There is still a lot I do not fully understand here. But one thing I am fairly confident about is this: there are many signs pointing toward potential market manipulation. When this squeeze finally unwinds, if any of the institutions or management have not sold their positions in time, there will likely be a lot of lawyers, and the SEC itself, asking very pointed questions. After all, fiduciary duty runs to clients.
For one of the parties, it is a genuinely difficult position. It sounds like the contracts they signed may prevent them from unwinding early. However, it seems they could use their total-return-swap shares to instruct the dealer to help suppress short interest. I do not fully understand the exact mechanics, but my broad understanding is that, for now, they simply cannot sell.
That leaves another institution, plus management itself. As for the company: negative equity, negative cash flow, and a very heavy debt load. If your stock has gone up five or six times in a single month and you are not issuing shares to at least pay down debt or flip equity back into positive territory, then someone is absolutely going to ask why you did not. In my view, that is one of the clearest grounds for SEC or legal scrutiny.
In my eyes, this is already an 80% to 90% likely outcome. But all parties can still build a defense. If they sell now and start taking profit while the squeeze is still running, they can argue there was no collusion or market manipulation. That makes it much easier to avoid criminal charges and argue the case successfully.

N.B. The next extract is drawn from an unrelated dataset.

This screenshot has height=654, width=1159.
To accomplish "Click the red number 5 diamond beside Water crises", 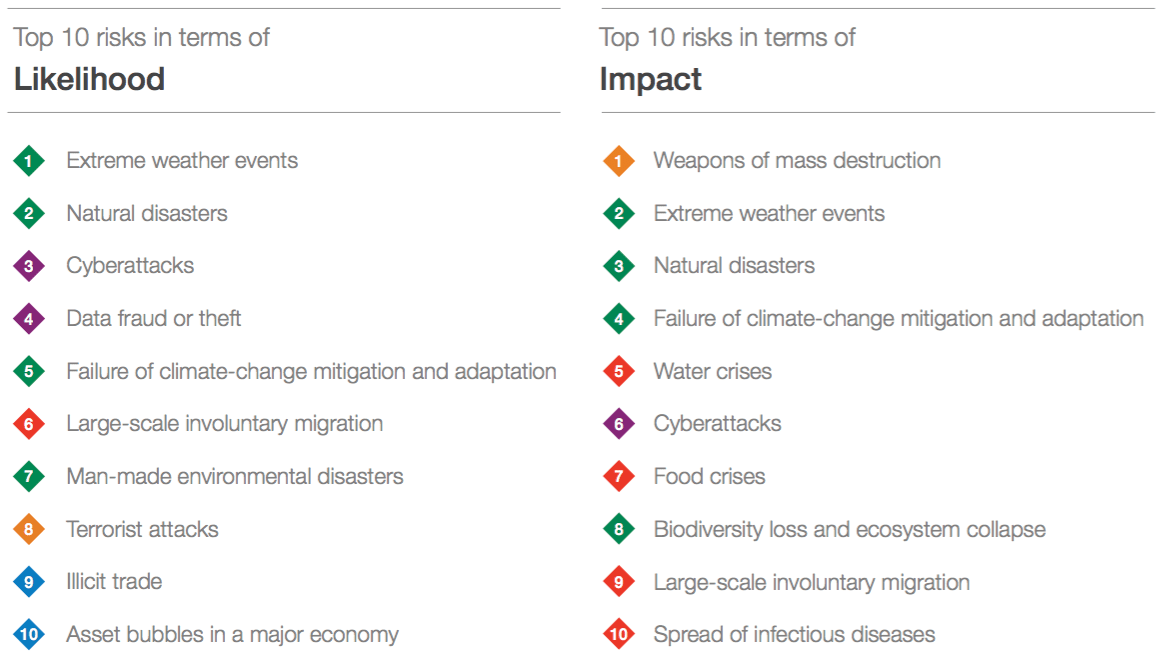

The other institution, whose name I have forgotten, holds somewhere around 60% to 70% of the shares, if I remember correctly. The same logic applies. It is an investment management firm. Its original investment has now multiplied five or six times, and everyone knows this squeeze is temporary. If it does not sell, and instead waits for the company to issue shares or for its lockup to expire, and by then the shares have collapsed, how does it explain that to its own clients? It also has a fiduciary duty.
So to me, this is a textbook prisoner's dilemma. Whoever among the three parties - the two institutions and management - sells first stands to take the most profit and has the easiest time showing that they did not engage in manipulation and did fulfill their fiduciary obligations. But nobody knows when to move, and the stock has simply gone insane. It was up 24% in a single day and up five or six times over the past week or month, with very little retail participation. That last part is what I find most bizarre.
That is the key difference from GME or BYND: this short squeeze was not created by retail at all. If none of the three parties gets charged in the end, I would call this one of the more genuinely fascinating legal case studies in recent memory. How do you argue your way out of market-manipulation claims? The only thing I can think of is the CZ playbook: donate heavily to the right political crypto organizations, and maybe the SEC looks the other way. Beyond that, I genuinely cannot think of how you cleanly escape legal scrutiny in the end.
Either way, I find this stock genuinely fascinating. Probably the most interesting market event I have seen all year. Worth sharing.
As of May 4, the trigger has been pulled by Pentawater. Now we wait and see how they handle the legal process.